Return the records from the line with "Click Night tag" to the line with "I will 948,239.", both included, reproducing each line precisely.

● **Data records**:

★ ★ ★ ★ ★

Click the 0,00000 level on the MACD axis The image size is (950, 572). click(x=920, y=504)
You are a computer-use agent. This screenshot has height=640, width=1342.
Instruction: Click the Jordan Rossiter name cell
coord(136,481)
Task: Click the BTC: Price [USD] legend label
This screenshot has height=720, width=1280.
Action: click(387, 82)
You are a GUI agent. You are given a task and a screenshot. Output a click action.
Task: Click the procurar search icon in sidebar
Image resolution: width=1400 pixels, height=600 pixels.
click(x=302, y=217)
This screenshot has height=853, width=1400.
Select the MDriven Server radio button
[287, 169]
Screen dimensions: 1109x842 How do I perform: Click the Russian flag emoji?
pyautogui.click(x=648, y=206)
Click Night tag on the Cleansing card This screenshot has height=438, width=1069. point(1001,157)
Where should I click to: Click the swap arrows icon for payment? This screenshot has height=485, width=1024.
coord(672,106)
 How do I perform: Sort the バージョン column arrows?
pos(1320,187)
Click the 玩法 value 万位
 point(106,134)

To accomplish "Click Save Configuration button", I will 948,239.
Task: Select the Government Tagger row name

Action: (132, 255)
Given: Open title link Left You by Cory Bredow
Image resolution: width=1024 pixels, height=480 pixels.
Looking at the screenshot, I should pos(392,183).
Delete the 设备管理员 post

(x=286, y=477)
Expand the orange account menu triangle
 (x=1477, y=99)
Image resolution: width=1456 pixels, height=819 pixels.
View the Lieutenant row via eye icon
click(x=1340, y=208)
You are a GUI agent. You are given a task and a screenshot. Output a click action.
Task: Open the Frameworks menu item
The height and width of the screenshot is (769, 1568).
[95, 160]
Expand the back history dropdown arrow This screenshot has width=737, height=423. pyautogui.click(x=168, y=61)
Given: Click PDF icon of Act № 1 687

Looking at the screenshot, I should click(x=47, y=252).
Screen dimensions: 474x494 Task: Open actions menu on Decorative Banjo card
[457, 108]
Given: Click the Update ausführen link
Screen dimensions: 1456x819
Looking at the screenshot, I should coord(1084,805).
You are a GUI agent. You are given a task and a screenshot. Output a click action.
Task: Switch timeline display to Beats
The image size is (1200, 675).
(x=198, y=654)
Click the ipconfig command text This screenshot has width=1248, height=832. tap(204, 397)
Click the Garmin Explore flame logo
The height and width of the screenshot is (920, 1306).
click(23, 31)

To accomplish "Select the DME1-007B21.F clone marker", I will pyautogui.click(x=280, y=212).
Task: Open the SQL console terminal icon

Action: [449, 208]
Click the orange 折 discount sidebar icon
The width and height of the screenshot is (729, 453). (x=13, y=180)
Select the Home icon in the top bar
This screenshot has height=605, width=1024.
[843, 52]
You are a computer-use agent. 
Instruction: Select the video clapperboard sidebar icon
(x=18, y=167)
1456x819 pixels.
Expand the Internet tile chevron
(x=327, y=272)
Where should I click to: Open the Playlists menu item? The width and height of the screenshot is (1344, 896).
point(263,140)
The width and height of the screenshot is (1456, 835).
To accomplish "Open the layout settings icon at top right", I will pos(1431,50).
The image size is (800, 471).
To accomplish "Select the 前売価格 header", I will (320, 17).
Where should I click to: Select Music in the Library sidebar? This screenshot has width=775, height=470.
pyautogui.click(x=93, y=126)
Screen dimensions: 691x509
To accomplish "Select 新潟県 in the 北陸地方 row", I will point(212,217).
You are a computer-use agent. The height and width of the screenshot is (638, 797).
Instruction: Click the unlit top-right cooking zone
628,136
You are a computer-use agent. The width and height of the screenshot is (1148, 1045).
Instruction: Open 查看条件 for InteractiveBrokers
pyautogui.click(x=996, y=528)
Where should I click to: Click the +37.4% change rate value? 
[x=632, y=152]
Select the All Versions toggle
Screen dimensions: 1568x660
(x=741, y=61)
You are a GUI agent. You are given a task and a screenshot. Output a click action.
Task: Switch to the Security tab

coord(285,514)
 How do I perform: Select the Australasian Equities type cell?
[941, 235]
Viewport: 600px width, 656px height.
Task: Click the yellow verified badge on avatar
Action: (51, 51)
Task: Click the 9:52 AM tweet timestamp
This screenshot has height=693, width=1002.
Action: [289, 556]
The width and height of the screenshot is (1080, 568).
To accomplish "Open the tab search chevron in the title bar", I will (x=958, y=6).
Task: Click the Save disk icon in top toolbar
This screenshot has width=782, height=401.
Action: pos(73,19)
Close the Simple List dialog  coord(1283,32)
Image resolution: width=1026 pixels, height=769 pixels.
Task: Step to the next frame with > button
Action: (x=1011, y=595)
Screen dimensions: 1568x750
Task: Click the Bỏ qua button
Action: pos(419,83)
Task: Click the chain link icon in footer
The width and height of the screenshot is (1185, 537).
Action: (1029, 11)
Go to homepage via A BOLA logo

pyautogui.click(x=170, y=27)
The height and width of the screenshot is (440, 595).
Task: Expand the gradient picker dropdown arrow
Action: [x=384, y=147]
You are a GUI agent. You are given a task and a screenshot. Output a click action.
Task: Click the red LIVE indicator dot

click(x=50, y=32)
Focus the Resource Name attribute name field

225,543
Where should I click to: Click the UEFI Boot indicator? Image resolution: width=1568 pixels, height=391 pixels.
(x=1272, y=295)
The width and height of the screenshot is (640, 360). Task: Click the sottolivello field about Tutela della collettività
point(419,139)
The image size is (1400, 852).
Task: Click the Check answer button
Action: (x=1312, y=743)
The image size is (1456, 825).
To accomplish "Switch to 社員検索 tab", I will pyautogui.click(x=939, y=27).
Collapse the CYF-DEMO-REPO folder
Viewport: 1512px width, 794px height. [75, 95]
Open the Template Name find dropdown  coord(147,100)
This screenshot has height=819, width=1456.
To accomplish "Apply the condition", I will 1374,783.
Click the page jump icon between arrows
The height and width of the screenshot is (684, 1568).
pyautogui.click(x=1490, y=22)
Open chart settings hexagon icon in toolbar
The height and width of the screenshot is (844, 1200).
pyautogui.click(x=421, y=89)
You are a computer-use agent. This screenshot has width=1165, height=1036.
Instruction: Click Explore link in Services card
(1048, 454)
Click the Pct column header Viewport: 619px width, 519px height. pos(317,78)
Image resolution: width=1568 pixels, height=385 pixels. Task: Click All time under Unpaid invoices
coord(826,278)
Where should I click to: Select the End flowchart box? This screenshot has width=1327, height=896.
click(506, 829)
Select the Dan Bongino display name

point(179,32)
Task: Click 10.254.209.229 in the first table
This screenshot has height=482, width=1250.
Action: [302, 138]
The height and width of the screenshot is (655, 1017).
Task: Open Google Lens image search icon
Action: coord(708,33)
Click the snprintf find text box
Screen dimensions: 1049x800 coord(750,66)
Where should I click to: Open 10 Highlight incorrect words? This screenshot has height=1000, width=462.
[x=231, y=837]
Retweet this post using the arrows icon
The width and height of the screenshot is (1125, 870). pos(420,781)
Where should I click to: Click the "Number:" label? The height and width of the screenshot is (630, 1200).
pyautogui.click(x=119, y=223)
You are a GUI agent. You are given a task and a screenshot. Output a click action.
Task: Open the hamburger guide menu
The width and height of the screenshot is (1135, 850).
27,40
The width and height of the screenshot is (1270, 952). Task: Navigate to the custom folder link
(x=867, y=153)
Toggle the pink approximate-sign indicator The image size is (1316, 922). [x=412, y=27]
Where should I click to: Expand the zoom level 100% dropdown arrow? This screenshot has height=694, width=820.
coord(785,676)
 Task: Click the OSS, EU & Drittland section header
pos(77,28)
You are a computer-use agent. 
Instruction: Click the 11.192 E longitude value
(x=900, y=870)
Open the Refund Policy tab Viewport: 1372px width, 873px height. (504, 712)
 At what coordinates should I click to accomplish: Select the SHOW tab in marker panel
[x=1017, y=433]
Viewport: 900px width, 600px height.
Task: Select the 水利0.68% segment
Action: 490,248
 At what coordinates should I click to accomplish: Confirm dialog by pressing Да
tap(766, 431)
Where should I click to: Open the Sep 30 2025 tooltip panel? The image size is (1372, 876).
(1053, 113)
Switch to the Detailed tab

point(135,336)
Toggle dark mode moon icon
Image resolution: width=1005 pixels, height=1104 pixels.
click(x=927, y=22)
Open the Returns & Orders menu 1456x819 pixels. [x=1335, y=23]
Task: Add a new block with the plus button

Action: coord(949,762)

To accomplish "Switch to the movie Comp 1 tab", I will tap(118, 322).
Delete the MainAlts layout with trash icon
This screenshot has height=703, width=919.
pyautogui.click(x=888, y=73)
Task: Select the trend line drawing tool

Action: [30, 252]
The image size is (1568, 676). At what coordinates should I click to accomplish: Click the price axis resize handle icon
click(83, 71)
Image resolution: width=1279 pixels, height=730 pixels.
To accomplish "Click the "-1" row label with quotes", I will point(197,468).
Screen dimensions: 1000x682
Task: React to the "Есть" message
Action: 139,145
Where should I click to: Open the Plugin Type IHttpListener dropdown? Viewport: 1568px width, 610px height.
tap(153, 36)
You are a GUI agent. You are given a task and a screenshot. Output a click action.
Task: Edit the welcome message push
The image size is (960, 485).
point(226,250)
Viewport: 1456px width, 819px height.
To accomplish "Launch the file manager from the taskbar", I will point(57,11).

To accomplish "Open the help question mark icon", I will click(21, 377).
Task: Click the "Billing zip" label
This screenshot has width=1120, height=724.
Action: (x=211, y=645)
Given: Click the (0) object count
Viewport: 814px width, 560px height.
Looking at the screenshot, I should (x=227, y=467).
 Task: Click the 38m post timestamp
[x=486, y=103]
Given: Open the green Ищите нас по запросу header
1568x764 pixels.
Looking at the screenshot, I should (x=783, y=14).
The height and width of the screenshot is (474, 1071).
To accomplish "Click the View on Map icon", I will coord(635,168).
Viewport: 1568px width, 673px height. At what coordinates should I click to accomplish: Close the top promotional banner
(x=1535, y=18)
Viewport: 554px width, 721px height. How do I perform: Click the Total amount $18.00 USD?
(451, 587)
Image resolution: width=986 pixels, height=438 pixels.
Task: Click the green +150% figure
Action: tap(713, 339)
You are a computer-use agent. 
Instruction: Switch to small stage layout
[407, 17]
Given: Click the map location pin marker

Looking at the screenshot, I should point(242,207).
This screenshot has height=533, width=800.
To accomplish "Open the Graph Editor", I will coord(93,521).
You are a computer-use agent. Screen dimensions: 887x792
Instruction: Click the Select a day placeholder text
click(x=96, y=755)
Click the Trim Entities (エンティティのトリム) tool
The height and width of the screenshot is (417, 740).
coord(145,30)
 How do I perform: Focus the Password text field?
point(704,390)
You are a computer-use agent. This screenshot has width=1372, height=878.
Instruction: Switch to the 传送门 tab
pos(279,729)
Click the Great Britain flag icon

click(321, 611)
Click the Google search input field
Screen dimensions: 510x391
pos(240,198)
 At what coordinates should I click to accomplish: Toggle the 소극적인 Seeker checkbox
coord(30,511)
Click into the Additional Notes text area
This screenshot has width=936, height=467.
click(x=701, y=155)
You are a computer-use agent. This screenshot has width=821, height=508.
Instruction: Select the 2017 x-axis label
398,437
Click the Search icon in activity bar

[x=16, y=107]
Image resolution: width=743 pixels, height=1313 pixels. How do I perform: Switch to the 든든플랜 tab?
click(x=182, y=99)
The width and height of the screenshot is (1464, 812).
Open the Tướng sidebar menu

★ ★ ★ ★ ★

● **Answer for the task**:
Click Night tag on the Cleansing card This screenshot has height=438, width=1069. point(1001,157)
Where should I click to: Click the swap arrows icon for payment? This screenshot has height=485, width=1024.
coord(672,106)
 How do I perform: Sort the バージョン column arrows?
pos(1320,187)
Click the 玩法 value 万位
 point(106,134)

To accomplish "Click Save Configuration button", I will 948,239.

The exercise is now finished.